Summer Reading, Not Very Light

Tuesday, July 15th, 2008
John Gray Black Mass

Other than an elongated literary adventure through Cormac McCarthy’s ‘Border Trilogy,’ reading ‘All The Pretty Horses,’ ‘The Crossing’ and ‘Cities of the Plain’ in the summer of 2005, followed in 2006 by reading McCarthy’s masterpiece, the aweful ‘Blood Meridian‘ [and I use aweful by way of its true Middle English definition - "Filled with awe, especially: 1. Filled with or displaying great reverence.",] I’m not inclined to reading novels.
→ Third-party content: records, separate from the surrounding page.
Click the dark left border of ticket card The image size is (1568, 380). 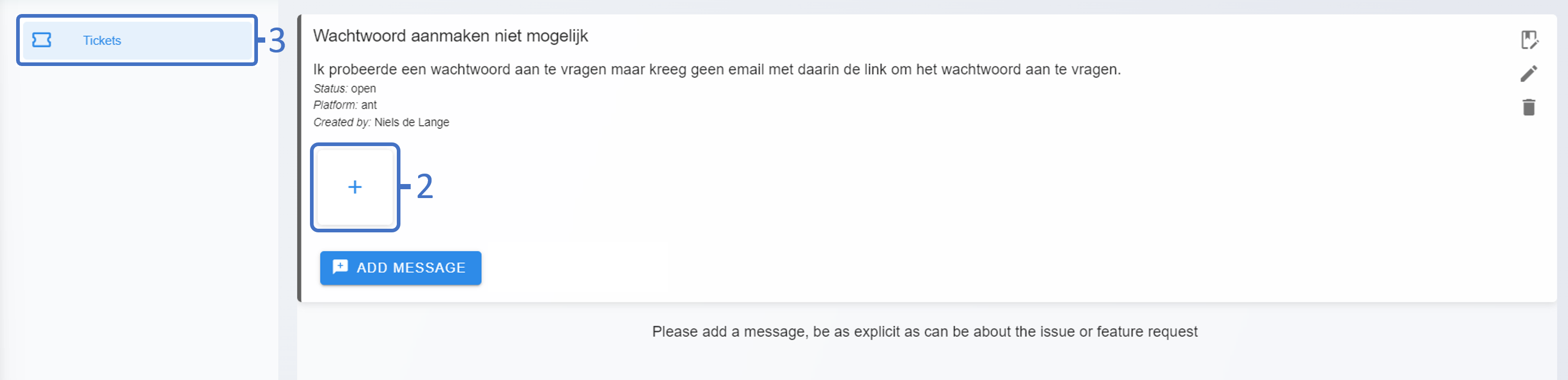pos(300,158)
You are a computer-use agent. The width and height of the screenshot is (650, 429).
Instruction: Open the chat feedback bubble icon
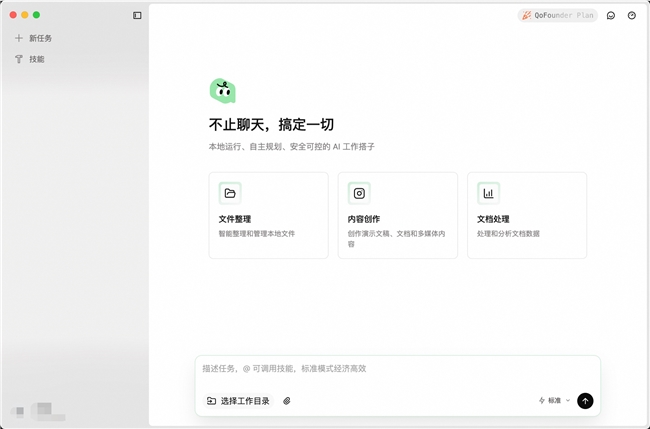[611, 15]
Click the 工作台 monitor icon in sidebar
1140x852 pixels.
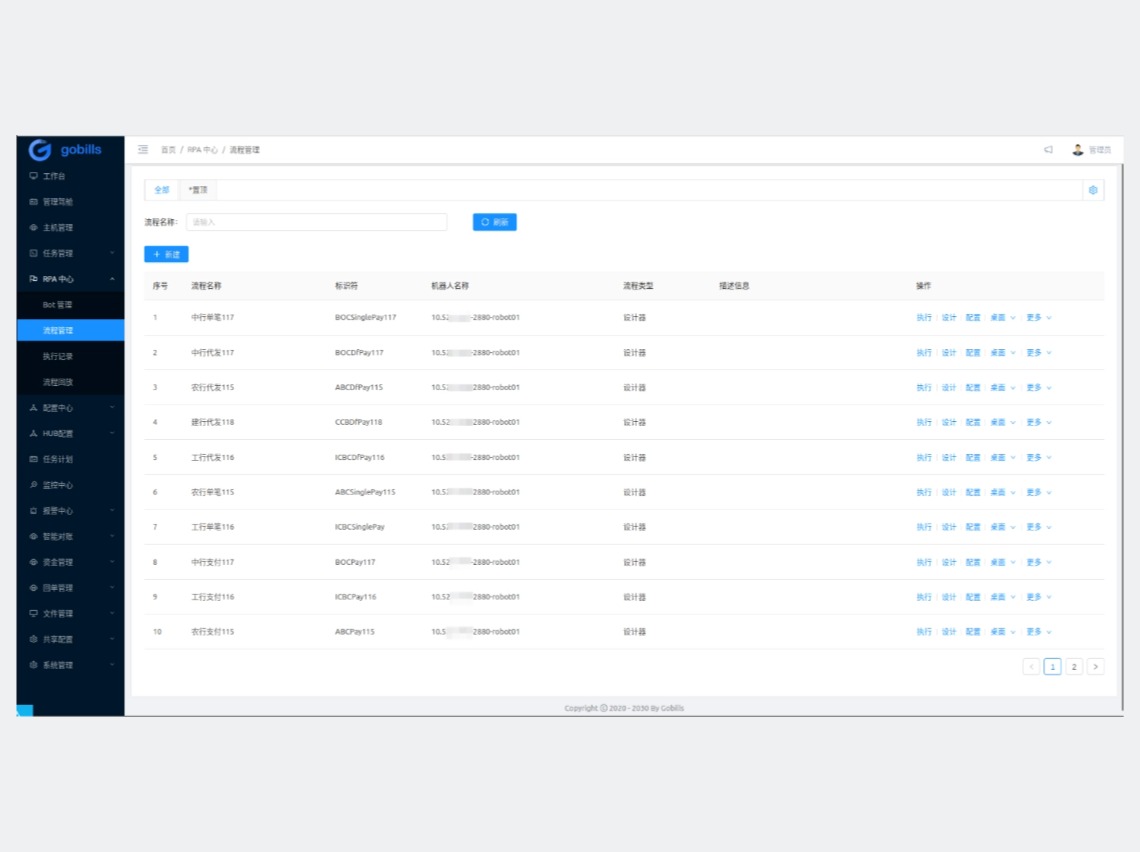click(x=34, y=176)
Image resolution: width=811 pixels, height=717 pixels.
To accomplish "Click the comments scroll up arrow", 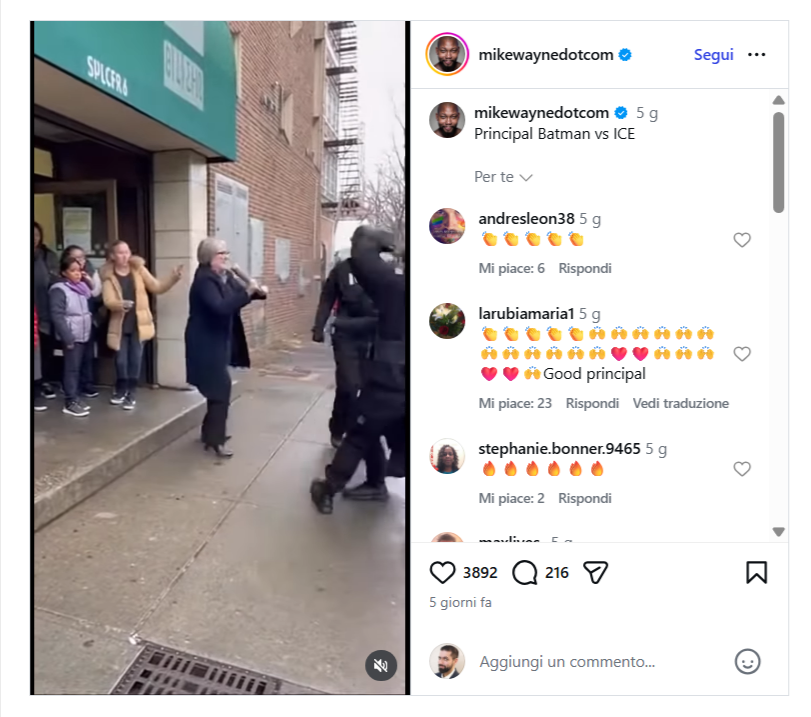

McCarthy’s ‘The Road’ and ‘No Country For Old Men’ were both outstanding and Martin Amis turns out great work but I prefer non-fiction; currently I am buried in E.O.Wilson’s ‘Consilience’, re-reading Robert Wright’s ‘The Moral Animal’ and am halfway through John Gray’s ‘Al Qaeda And What It Means To Be Modern’ having finally finished his ‘Straw Dogs: Thoughts On Humans and Other Animals’ for the third time. This summer’s less than light reading list just grew by two - the Amazon package today contained John Gray’s ‘Black Mass: Apocalyptic Religion and The Death Of Utopia,’ and ‘Heresies: Against Progress And Other Illusions.’

Otherwise I’m keeping an eye on the Madonna - Guy Ritchie marital farce.